Watson & Holmes: A Naturalistic Benchmark for Comparing Human and LLM Reasoning
This provides a more realistic benchmark for comparing AI and human reasoning, though it is incremental as it builds on existing game-based evaluation methods.
The authors tackled the problem of evaluating AI reasoning in naturalistic contexts by adapting the Watson & Holmes detective game as a benchmark, showing that AI model performance improved from the lower quartile to the top 5% of human performance over nine months in 2025.

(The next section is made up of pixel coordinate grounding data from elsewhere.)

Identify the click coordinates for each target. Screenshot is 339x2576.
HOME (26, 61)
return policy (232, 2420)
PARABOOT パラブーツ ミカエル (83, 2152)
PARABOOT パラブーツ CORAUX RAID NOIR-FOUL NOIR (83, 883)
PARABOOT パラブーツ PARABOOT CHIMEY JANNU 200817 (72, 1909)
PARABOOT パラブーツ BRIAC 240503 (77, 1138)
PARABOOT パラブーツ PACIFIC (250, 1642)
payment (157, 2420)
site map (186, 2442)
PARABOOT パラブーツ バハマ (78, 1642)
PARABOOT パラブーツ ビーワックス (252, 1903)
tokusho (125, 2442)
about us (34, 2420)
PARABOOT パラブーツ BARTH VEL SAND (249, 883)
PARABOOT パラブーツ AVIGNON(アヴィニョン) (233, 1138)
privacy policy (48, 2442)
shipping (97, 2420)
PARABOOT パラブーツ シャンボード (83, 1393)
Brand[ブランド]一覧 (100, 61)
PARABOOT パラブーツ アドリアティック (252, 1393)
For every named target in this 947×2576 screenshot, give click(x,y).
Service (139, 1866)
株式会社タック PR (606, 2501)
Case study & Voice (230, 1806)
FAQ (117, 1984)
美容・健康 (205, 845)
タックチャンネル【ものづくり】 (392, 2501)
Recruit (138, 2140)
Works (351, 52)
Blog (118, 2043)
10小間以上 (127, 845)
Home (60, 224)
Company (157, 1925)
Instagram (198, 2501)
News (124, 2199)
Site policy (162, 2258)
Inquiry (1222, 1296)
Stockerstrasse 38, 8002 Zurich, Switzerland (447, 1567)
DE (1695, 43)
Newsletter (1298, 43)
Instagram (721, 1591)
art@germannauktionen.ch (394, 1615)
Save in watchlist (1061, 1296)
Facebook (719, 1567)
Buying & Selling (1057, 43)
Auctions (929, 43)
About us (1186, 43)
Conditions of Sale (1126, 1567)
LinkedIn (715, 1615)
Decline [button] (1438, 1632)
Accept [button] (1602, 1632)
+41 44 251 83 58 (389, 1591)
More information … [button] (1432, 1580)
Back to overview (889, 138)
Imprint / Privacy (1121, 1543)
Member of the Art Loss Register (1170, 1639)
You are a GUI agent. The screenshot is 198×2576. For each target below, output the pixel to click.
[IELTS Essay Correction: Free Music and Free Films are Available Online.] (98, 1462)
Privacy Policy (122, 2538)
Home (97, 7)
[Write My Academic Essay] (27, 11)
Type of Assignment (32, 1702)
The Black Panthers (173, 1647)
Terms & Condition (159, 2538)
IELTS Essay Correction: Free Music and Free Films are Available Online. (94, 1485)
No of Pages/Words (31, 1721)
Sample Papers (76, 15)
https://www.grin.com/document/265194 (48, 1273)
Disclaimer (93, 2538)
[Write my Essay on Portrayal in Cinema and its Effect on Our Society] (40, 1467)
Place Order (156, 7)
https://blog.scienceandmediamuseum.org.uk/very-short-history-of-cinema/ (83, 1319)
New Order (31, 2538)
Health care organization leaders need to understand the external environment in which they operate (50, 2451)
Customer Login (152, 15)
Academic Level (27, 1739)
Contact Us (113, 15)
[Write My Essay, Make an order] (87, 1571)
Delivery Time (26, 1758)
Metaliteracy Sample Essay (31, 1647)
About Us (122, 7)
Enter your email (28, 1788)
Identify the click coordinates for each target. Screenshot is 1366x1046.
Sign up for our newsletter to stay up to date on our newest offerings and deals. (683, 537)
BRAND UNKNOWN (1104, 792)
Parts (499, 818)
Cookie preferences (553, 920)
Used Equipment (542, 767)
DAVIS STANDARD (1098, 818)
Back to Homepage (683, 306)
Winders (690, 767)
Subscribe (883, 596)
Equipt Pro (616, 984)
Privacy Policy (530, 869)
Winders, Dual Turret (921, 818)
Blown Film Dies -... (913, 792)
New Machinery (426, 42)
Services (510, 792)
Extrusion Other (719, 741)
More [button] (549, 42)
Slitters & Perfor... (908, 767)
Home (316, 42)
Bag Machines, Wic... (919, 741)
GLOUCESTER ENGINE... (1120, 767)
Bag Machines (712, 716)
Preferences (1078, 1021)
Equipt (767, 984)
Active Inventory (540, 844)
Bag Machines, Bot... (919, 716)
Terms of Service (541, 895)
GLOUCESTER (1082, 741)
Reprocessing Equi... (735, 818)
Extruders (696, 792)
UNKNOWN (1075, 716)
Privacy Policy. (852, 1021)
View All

Existing benchmarks for AI reasoning provide limited insight into how closely these capabilities resemble human reasoning in naturalistic contexts. We present an adaptation of the Watson & Holmes detective tabletop game as a new benchmark designed to evaluate reasoning performance using incrementally presented narrative evidence, open-ended questions and unconstrained language responses. An automated grading system was developed and validated against human assessors to enable scalable and replicable performance evaluation. Results show a clear improvement in AI model performance over time. Over nine months of 2025, model performance rose from the lower quartile of the human comparison group to approximately the top 5%. Around half of this improvement reflects steady advancement across successive model releases, while the remainder corresponds to a marked step change associated with reasoning-oriented model architectures. Systematic differences in the performance of AI models compared to humans, dependent on features of the specific detection puzzle, were mostly absent with the exception of a fall in performance for models when solving longer cases (case lengths being in the range of 1900-4000 words), and an advantage at inductive reasoning for reasoning models at early stages of case solving when evidence was scant.